Results and discussion

Characterization of the modified Algs

The values of M_v, M_n, and M_w are summarized in Table 1. It is shown that the radiation caused long-chain breakages. Oxidation of Alg also caused decrease in MW in addition to introducing new functional groups to the chains.

Table 1.

M_v, M_n, M_w, and aldehydes analyses (formyls/mol of Alg)) for the modified Algs.

Alg type	M_v (Da)	M_n (Da)	M_w (Da)	Degree of aldehyde substitution ± SEM
1. HMW-Alg	2.8 × 10⁵	1.3 × 10²	3 × 10⁵	0.0002
2. Irradiated Alg (50 kGy)	0.8 × 10⁵	8 × 10	0.7 × 10⁵	0.0002
3. Oxidized Alg	1 × 10⁵	8.4 × 10	0.9 × 10⁵	0.085 ± 0.012

Alg: alginate. There were no significant differences in the aldehyde substitution (%) in the oxidized alginate (n = 3) versus the raw Alg (p = 0.434).

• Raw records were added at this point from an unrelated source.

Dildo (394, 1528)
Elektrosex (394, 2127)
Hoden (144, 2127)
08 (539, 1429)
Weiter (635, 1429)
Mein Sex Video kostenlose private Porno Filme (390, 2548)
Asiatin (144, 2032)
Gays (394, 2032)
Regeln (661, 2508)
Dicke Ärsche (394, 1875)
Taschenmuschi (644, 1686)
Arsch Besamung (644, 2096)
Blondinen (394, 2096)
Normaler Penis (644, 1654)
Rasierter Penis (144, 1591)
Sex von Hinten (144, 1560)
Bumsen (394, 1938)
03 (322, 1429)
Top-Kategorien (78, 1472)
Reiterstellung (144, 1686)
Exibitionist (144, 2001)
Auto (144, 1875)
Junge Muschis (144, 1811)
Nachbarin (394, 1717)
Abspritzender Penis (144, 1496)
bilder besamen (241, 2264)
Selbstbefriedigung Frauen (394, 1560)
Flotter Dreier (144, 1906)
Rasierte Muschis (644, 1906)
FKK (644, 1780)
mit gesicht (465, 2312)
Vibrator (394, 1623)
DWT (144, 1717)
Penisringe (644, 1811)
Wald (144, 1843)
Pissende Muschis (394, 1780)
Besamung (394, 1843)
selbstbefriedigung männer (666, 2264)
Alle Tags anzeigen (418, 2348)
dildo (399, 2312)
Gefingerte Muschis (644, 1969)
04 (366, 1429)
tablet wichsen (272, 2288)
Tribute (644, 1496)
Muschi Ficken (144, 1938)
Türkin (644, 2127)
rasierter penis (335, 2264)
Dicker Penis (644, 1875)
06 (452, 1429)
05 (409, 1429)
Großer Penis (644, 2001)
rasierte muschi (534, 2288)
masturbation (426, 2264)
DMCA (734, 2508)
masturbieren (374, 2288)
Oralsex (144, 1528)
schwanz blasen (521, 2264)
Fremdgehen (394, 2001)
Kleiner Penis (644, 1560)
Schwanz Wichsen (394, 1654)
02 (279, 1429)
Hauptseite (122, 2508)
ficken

Characterization of the prepared hydrogels

FTIR spectroscopic characterization

FTIR spectroscopy has been used to test and explain the interactions between functional groups of the oppositely charged polyions. When two immiscible polymers are brought together, the resulting IR spectrum will be expected to be the sum of spectra for the individual compounds as they will have the same environment of their pure states.¹⁹ When they are by contrary miscible, intermolecular interactions may occur, and this will be reflected in changes on the IR spectra of the mixture such as wavenumber shifts, band broadening, and the appearance of new absorption bands as evidences of the polymers miscibility. The FTIR-spectra for the physical mixture of Algs, Algs with Ch, and the irradiated PECs membranes are shown in Figure 1. Many free (Na-Alg) characteristic peaks appeared with the chart of the PEC (e.g. the asymmetric stretching mode of CH₂ group at 2931 cm^–1).²⁰ The peaks for C–O stretching vibrations of the PEC appeared at 1084 and 1039 cm^–1 without any differences from their locations with the physical mixture of the polymers. Shifting occurred for the band 1432 cm⁻¹ with the physical mixture of the polymers to 1415 cm⁻¹ with the PEC chart indicating the deproteination of most Algs along with 1262 cm^–1 band with the binding of Alg with NH₃⁺ groups of Ch via hydrogen bonding. The characteristic amide III band of Ch at 1326 cm^–1 disappeared with complexation. In addition, the irradiation activated the formation of free radicals, which induced the binding of -OH groups together as well as with NH₃⁺ groups of Ch causing shifting for the stretching peak of -OH groups to appear at 3444 cm^–1. No such absorption peaks were observed for the simple mixture of polyions.

Figure 1.

FTIR spectra for alginates mixture, Algs/Ch mixture, and the PEC membrane. Alg: alginate; Ch: chitosan.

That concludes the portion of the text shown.